I'm still talking about level setting. When the level is set and the sub is eqed, isn't the goal to measure 75 dBs across its assigned frequencies (assuming no house curve) and for that matter, having the entire speaker system read 75 dBs across all frequencies when the system is set to "reference level"?

I appreciate your help, Wayne.
_Posted via Mobile Device_


----------



## Wayne A. Pflughaupt (Apr 13, 2006)

Achieving 75 dB (or any other arbitrary value) “across all frequencies” for “the entire speaker system” would amount to picture-perfect, ruler-flat frequency response. That’s theoretically and factually impossible to achieve, from any speaker system in any room.

Even if it were – that’s _equalizing,_ not level-setting. Equalizing means smoothing out the peaks and dips in a speaker’s in-room response to something that’s flatter and smoother. Level-setting, for the purposes of home theater, is adjusting the SPL of the various main speakers in the system so that they’re all the same, then adjusting the subwoofer to a level that’s an appropriate blend with the mains speakers.

Regards,
Wayne


----------



## Wayne A. Pflughaupt (Apr 13, 2006)

If it helps, I’ll try to answer the questions in your first post.




> I'm guessing that we use pink noise to set the speaker level because pink noise acts as an average level for the speaker's entire range? At least that's my understanding.


Pink noise isn’t an average of anything. In basic terms, it’s a broadband signal with equal energy across the full frequency spectrum. However, for certain purposes and applications, the bandwidth of pink noise might be limited. 

For instance, the signal REW uses for the subwoofer test signal is pink noise, but it is filtered and only includes the bass frequencies. But for the frequencies it does generate, the signal is flat, not an “average” of anything.

You’d have the same thing with the cycling test signals for a home theater receiver’s calibration signals that are used to manually adjust the speaker levels.
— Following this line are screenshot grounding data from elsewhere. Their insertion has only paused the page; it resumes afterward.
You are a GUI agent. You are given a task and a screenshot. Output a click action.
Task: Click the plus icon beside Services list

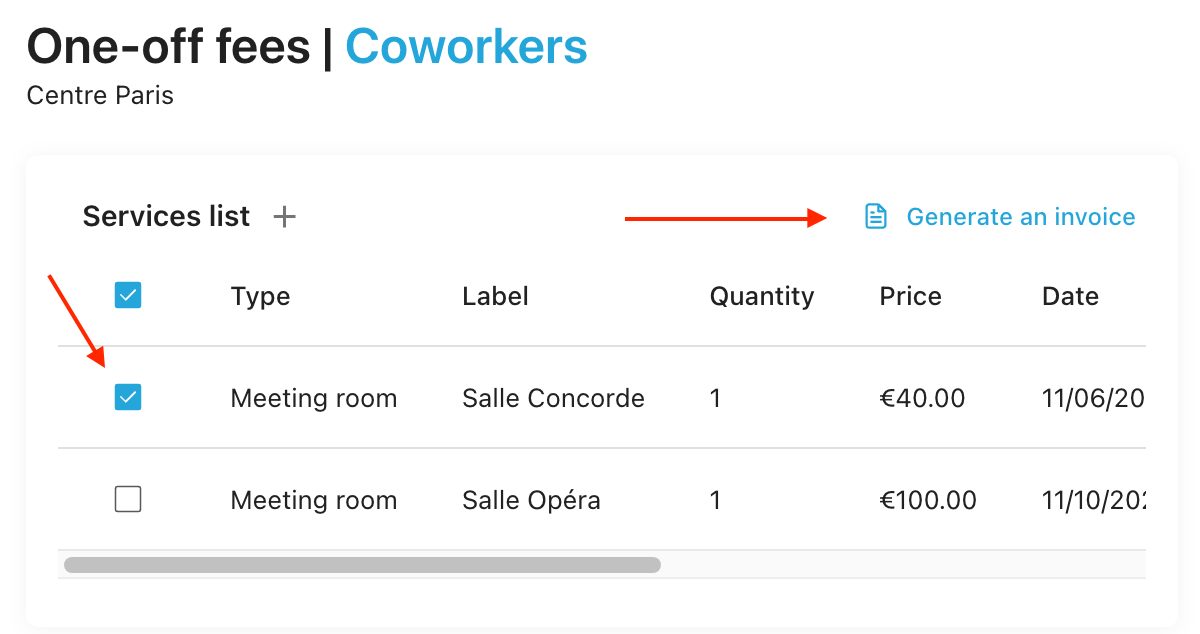(x=285, y=217)
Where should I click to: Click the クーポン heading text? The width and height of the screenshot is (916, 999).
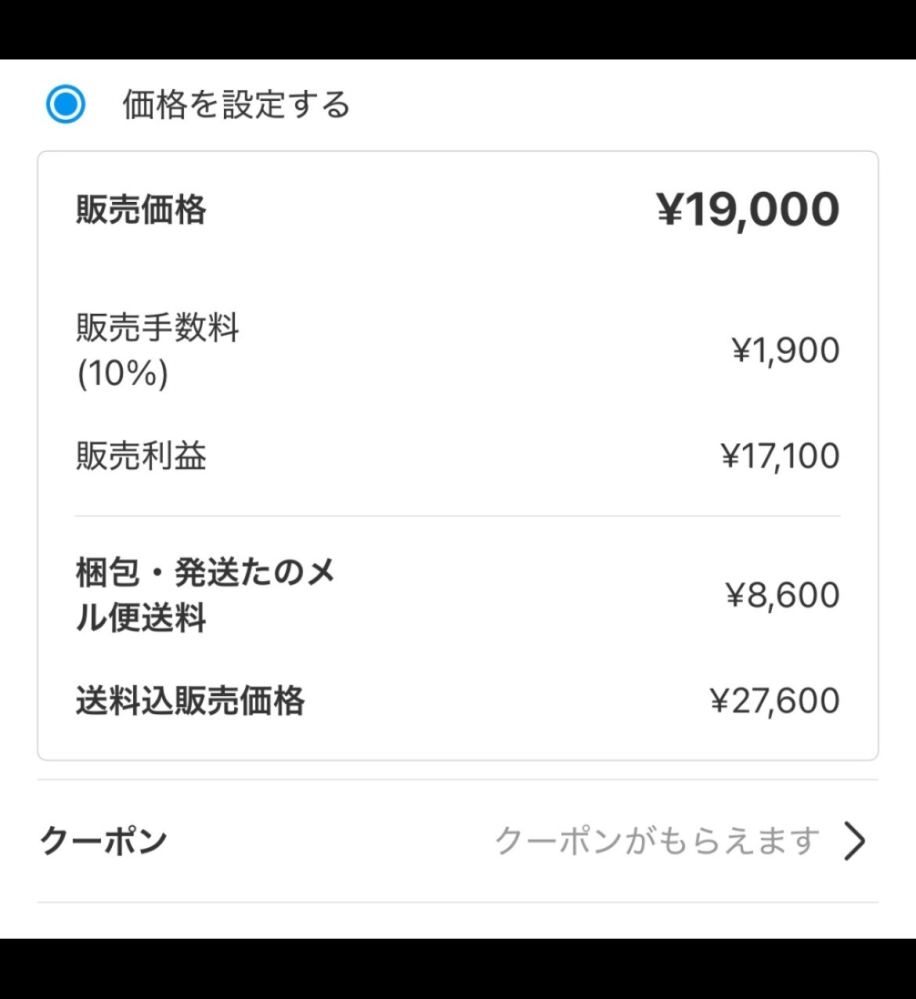pyautogui.click(x=103, y=841)
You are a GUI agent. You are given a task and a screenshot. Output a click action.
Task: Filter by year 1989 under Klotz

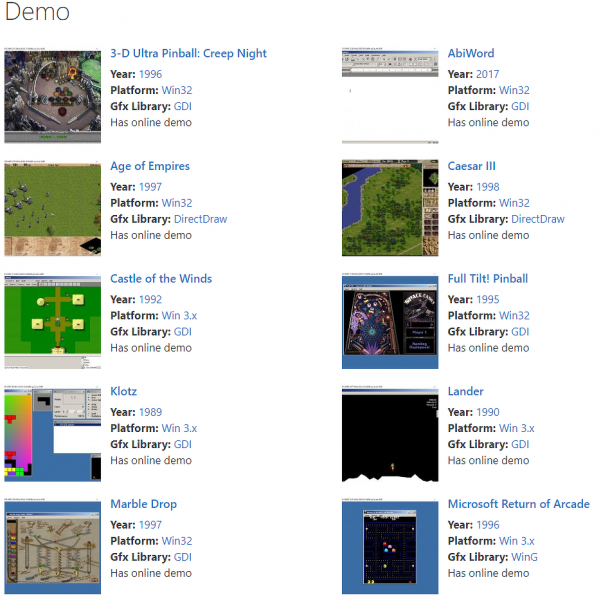click(150, 412)
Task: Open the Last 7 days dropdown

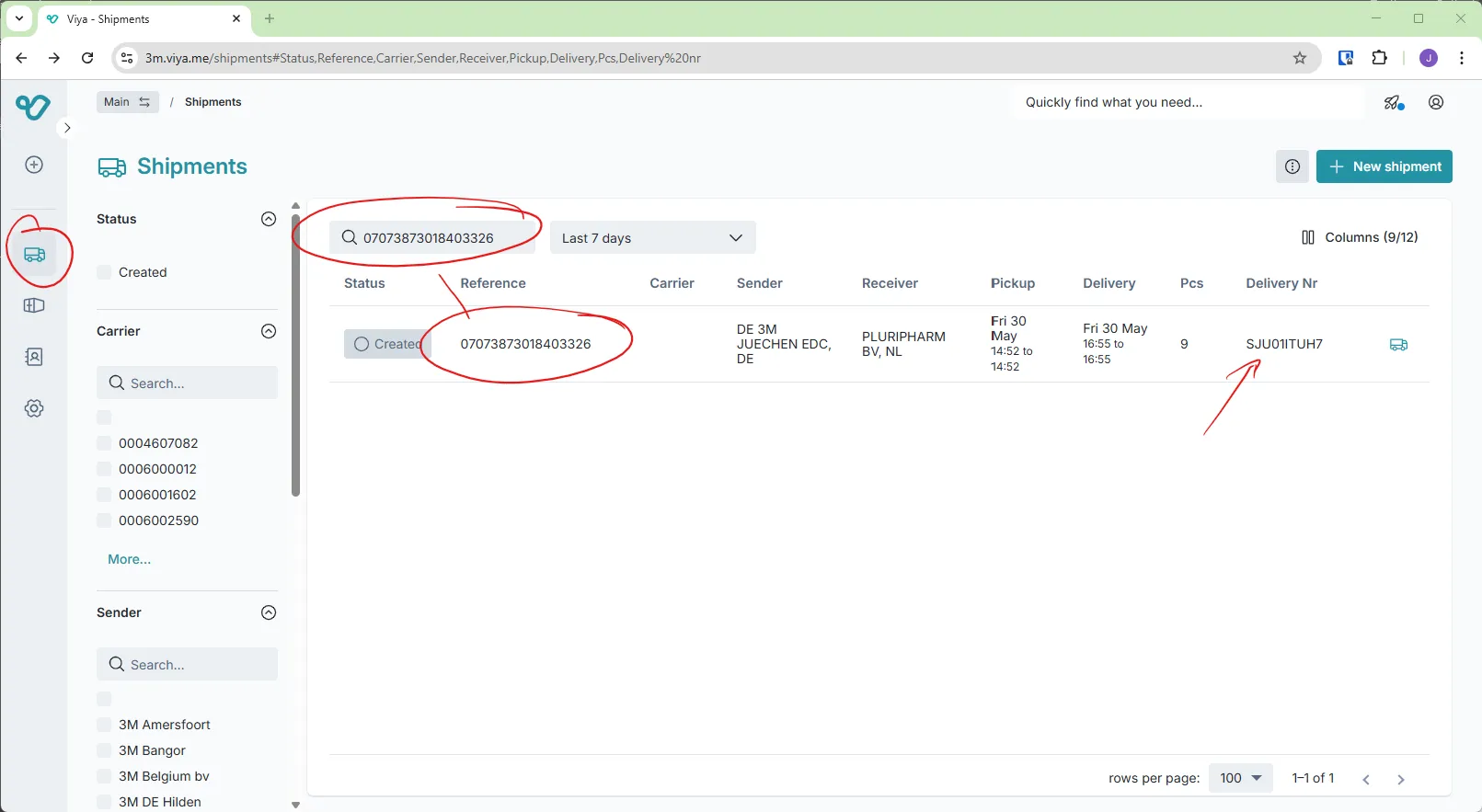Action: pyautogui.click(x=652, y=238)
They’re pink noise, but limited-bandwidth that do not include the bass frequencies or the upper high frequencies.




> With my sub, after equalizing to match the target level (75 dB), why use pink noise to readjust the level? Isn't the subwoofer pink noise only try to approximate an average of the lower frequencies?


After equalizing, the sub’s level will change. For instance, if you had a 10 dB peak at 50 Hz, that peak is what was determining the level you had your sub set at, because it was audibly what you heard the most of. Once you eliminate that peak, it’s going to seem like the sub’s level is too low. So, it after equalization it will have to be re-adjusted.
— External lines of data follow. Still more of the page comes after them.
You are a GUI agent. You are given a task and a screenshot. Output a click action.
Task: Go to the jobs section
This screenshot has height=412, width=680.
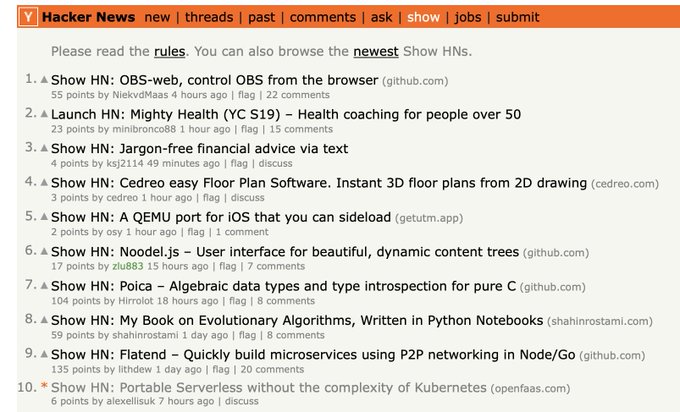pos(468,17)
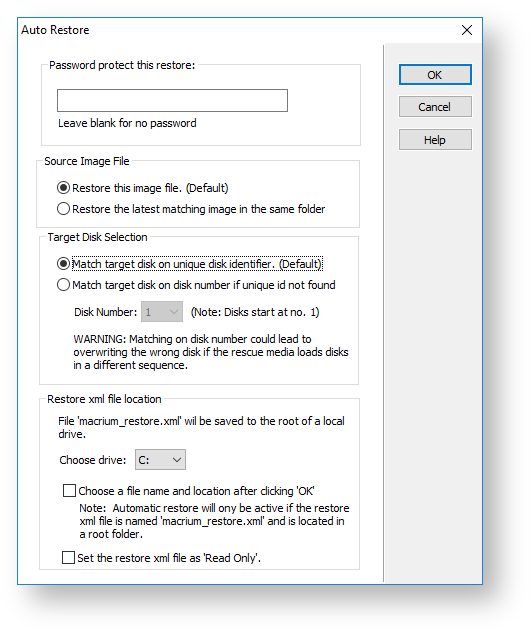Click the 'Source Image File' group heading
This screenshot has width=531, height=633.
tap(87, 161)
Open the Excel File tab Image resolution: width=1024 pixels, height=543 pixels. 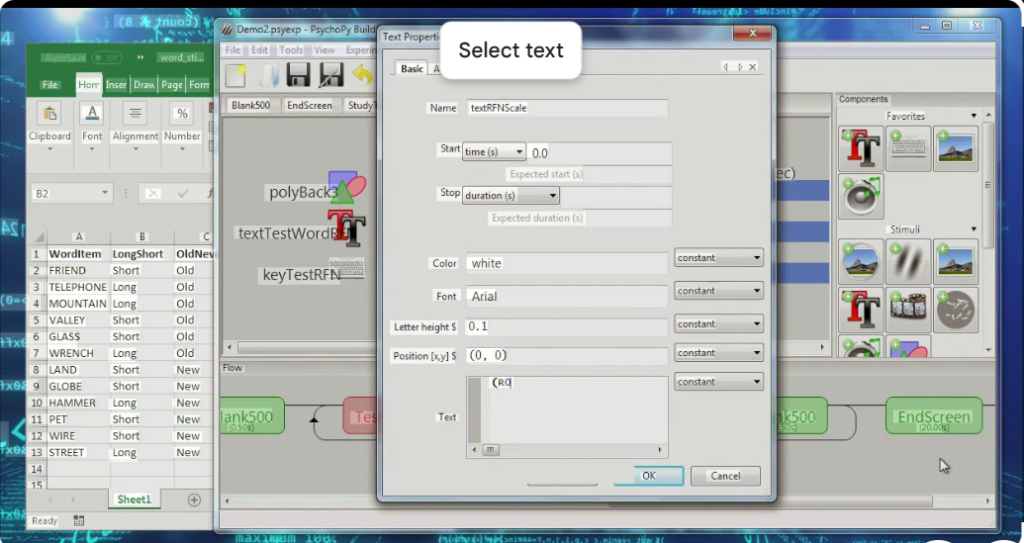click(x=50, y=85)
> Besides, I'm finding that leveling to 75 with pink noise for the sub leads the sub to be set way too loud. When I remeasure the sub, some frequencies are hitting 90 dB.


If you still have some frequencies at a 15 dB peak after equalizing, you didn’t do a good job of equalizing. 




> So, assuming the receiver's volume is set so that the mains are at 75 dB (with pink noise), is it okay to leave the sub level where it's at if I didn't have to change the target?


Sorry, not sure what you mean by that. You don’t have to be concerned with any “target” after equalizing the sub. Just re-adjust its level using the same method you used before equalizing it – e.g. by ear, the receiver’s built-in test tones, a calibration disc, etc.

Regards,
Wayne


----------



## Drudge (Sep 1, 2008)

The other thing that may affect how you adjust your sub using band limited pink noise,is if you have a null in the area of 40-80Hz.That is where the band limited pink noise used for the sub channel in most AVR/pre-pros is generated and when that area is adjusted to read 75dB on an SPL meter the other bass frequencies in the sub channel are going to be outputing higher levels relative to the 40-80Hz region if the response is not even(flat) with the null.

You may be reading 75db,but the the other frequencies may be hitting 78-80dB or more depending on how deep of a null there is.


----------



## gdstupak (Jul 13, 2010)

In my experience, no you can not use pink noise to adjust the volume level of the sub. Whenever I tried to use pink noise, the subs volume would end up being way too high also.
Several years ago I discovered equalizers and now have eq's for all my speakers (each of my 2 subs have there own outboard eq's). I also have several test cd's with test tones in the range of 20khz-20hz. 

Here's the method I've used the last several years and don't know how I listened to music before it:
1. set up spl meter at listening area. set all eq sliders to neutral.
2. turn off subs (because I'm going to equalize the main speakers first).
3. to set the avr volume level I run a test tone somewhere in the middle, such as 300hz, and level the avr volume to 80dbls. NOW DO NOT TOUCH THE AVR'S VOLUME CONTROL UNTIL COMPLETELY FINISHED WITH EQ'ING!!!
4. now I run through the test cd and use the eq to level all frequencies to 80hz for my main speakers. My main speakers run 20khz-35hz.
5. now I turn on my 10" sub and set it's volume level. I run a test tone of around 40hz and set the subs volume to match 80dbls. NOW DO NOT TOUCH THE SUB'S VOLUME ANYMORE.
6. run through the test cd and use the eq to level all frequencies to 80hz for the sub. My 10" sub's range is 50hz-30hz.
7. now I turn on my 15" sub and go through the same steps to volume level and then eq it. My 15" sub's range is 40hz-below 20hz.

Buy some good eq's, go through a process like this and you'll think that someone swapped out your old speakers for much better ones. With my set-up, it's like the difference between DVD and Blu-Ray, I'll never go eq-less again.


----------